Fifteen participants first completed ten tasks with a human assistant (picture naming, picture description, sustained vowel, etc.), followed by a subset of six tasks with the humanoid robot Furhat. The design is limited by a fixed interaction order (human first, then robot), but this potential confound is considered in the analysis. The study combines quantitative and qualitative approaches to explore interactional differences. Prosodic features were analysed in two tasks approximating spontaneous speech: picture description and procedural description (tea preparation). We employed the measures of wiggliness and spaciousness to characterize f0 contours and intonational style, capturing macro-level variation and potential individual adaptation to different interlocutors (Wehrle, 2022). These analyses were complemented by Bayesian modelling and inference. Additionally, qualitative analyses of speaking behaviour, including conversational fillers, were conducted to examine how interlocutor type may influence task performance.
Results show that participants’ prosodic patterns remain largely stable across interlocutors, with minimal group-level differences between human-human and human-robot interactions.
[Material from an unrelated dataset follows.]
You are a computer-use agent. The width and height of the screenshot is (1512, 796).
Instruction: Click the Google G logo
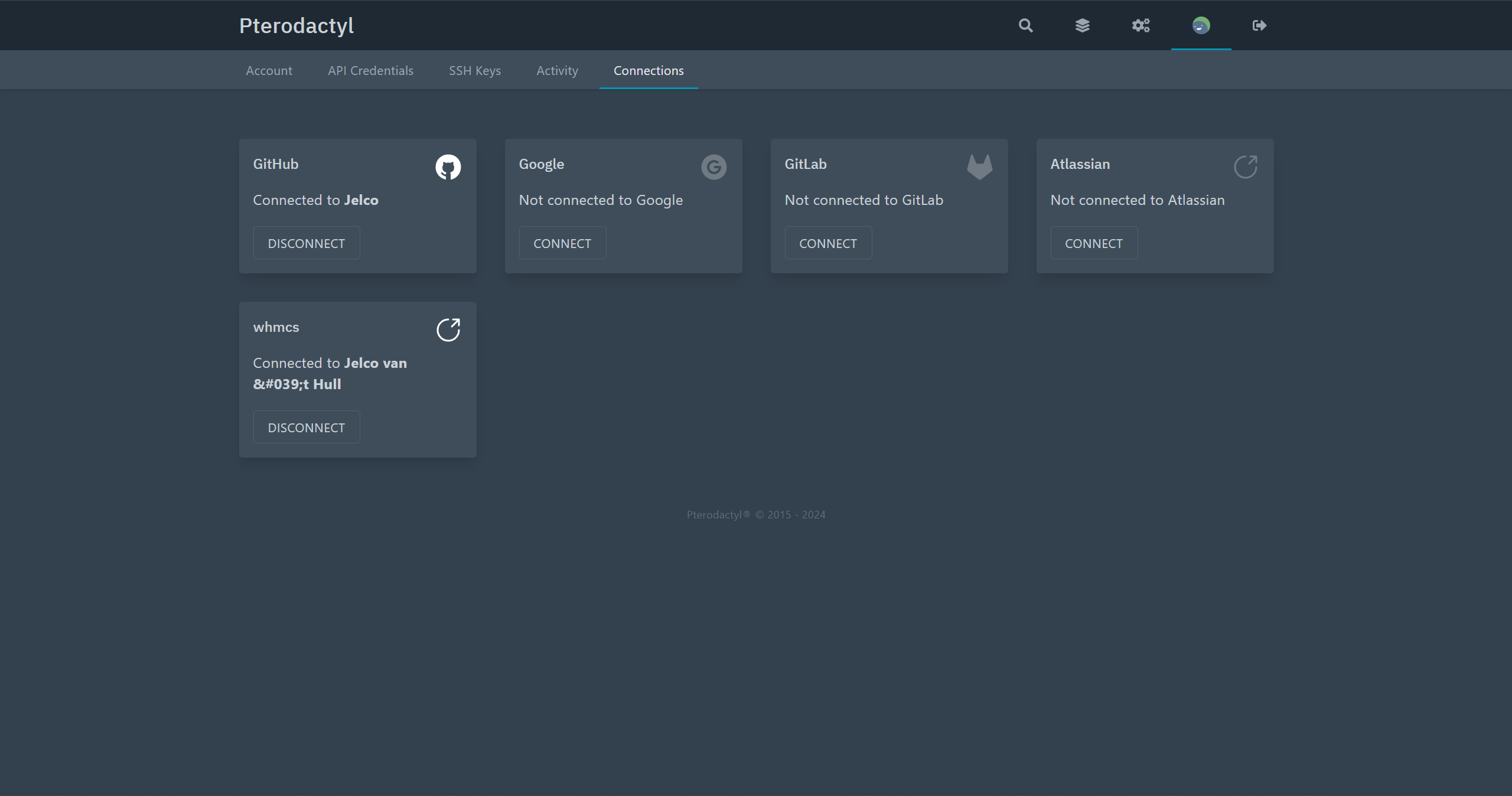pos(713,167)
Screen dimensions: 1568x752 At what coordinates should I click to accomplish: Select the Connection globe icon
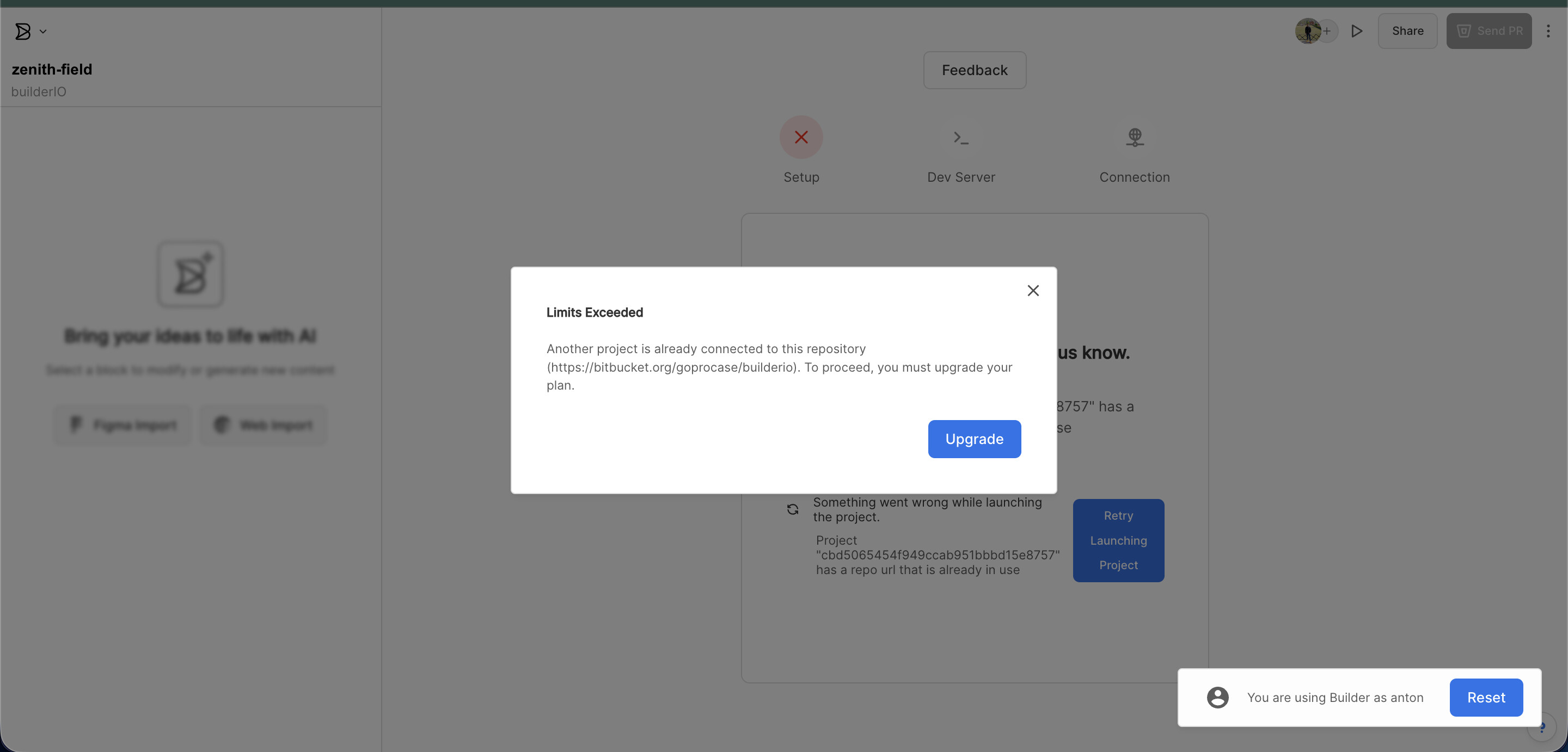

Inter-individual variability emerges as an important factor, suggesting that speaker-specific patterns may provide additional relevant insights.
These findings contribute to advancing socially and linguistically informed conversational AI by highlighting the relative stability of speech-based behavioural markers across interlocutor types. They further inform the design of inclusive, accessible systems that account for age-related communicative patterns, while underscoring the importance of controlled experimental designs in future work.